The second is another ad, for a new coffeehouse on 7th and Main. The Corner, it’s called. Dean tosses it.

Then there’s more ads, which is pretty much unsurprising. There are always more ads. There’s also a newsletter for some organization he doesn’t belong to anymore, and an invitation to a bar mitzvah - some kid’s name that Dean doesn’t recognize. Wrong address, probably. Dean tosses it on the counter and figures he’ll deal with it later.

Dean drops his stuff on the kitchen table and walks over to open the refrigerator, which just illustrates how pathetic Dean’s life actually is. The contents are: one almost-empty milk carton, a bag of baby carrots, assorted brands of packaged salami, a few all-organic microwaveable quiches, an apple, four Diet Cokes, and about sixteen of those blueberry Greek yogurts that Sam always swears by. So far, Dean can’t tell what the difference between Greek yogurt and regular yogurt is. They’re both, you know, yogurt. He feels like there can’t be that much that’s fundamentally different with the two of them. Are there specific kinds of ingredients that go into yogurt, or something? Intricacies of the yogurt-making process that he’s overlooking, on account of the fact that he’s not, like, an actual yogurt-maker?

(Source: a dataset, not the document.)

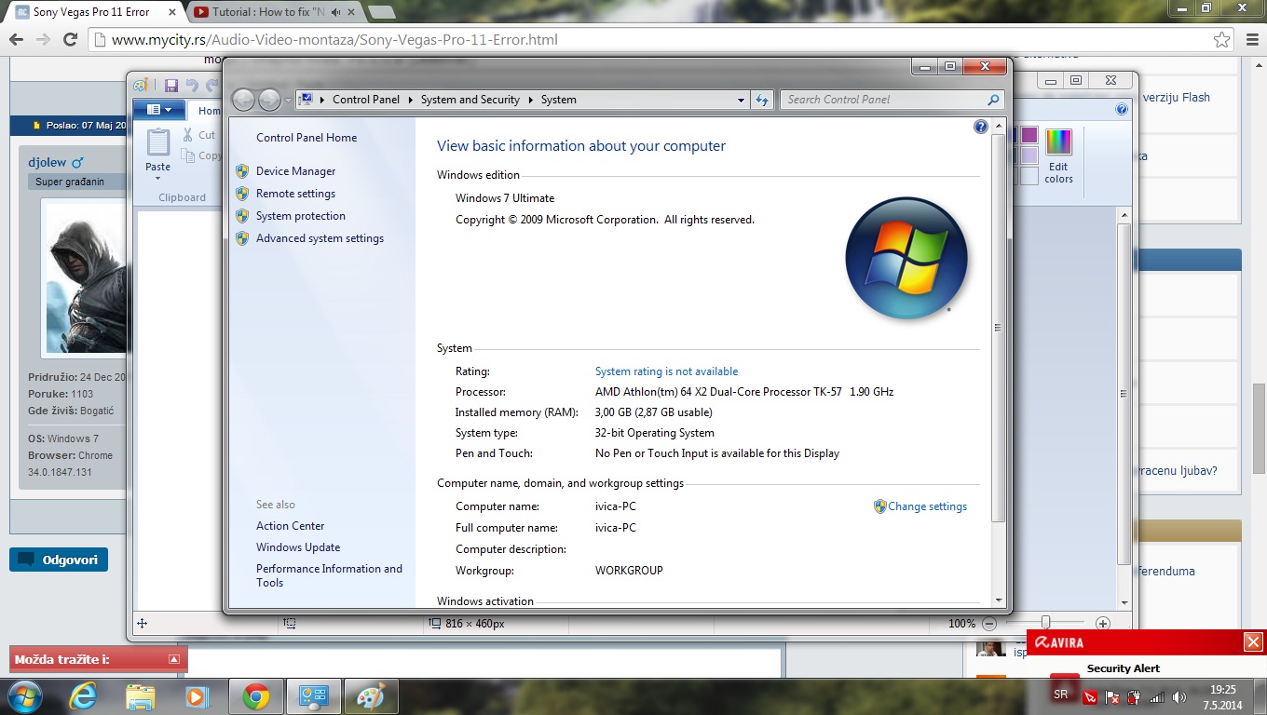
Task: Click the Search Control Panel field
Action: pos(883,100)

Dean drinks the rest of the milk out of the carton, because he lives alone and who the hell is going to stop him, anyway.

When he’s finished, he gives the carton a quick rinse and then chucks that in the recycling bin, too. The recycling bin in his apartment is very strategically placed over the kind of noticeable dent in his wall from that time he was really pissed off and somehow had it in his head that his foot was going to come away the winner from a mano-a-mano fight with plaster. (Or, well. Pie-a-pie. Pie-a-pared?)

Dean heats up the gross microwaveable quiche and swallows it down with Diet Coke, which makes him kind of queasy later while he’s rereading one of those old Vonnegut books that Sam brought over in the box of stuff he cleared out of Bobby’s old place. The pages are yellower than Dean remembers them to be, and worn, which is kind of weird. Because he hasn’t read this one in years, he knows, and he also takes painstakingly good care of his books. Still, maybe it wasn’t anything he did. Maybe age just trickled through the slits of the cardboard box and old crinkly yellowness spread like mildew, seeping into the binding and the page corners and the cracked cover.

Time is like this, Dean knows. It leaks into everything, escaping notice, until one day you open a box full of memories you remember freshly, and as it turns out, they’ve all been turned a dingy, faded sepia color that doesn’t quite carry the same fondness that it did in your mind’s eye.

He’s got a headache, now, a bad one, so he puts the book down and rubs his eyes and flips on the TV before heading back to the kitchen to grab that lone apple before it goes bad.

When he comes back in, the 10’o’clock news guy (who’s face is pretty terrifying, Christ, Dean doesn’t think you’re actually supposed to get that much work done) is talking excitedly about some meteor shower type thing that’s confusing a bunch of astrophysicists up at the university. It cuts to a clip of the shower, and they must be shooting from somewhere around the mattress store, because that guy that always makes predictions about the apocalypse is screaming about falling angels and signs from God. Dean shakes his head at the TV screen and eats his apple.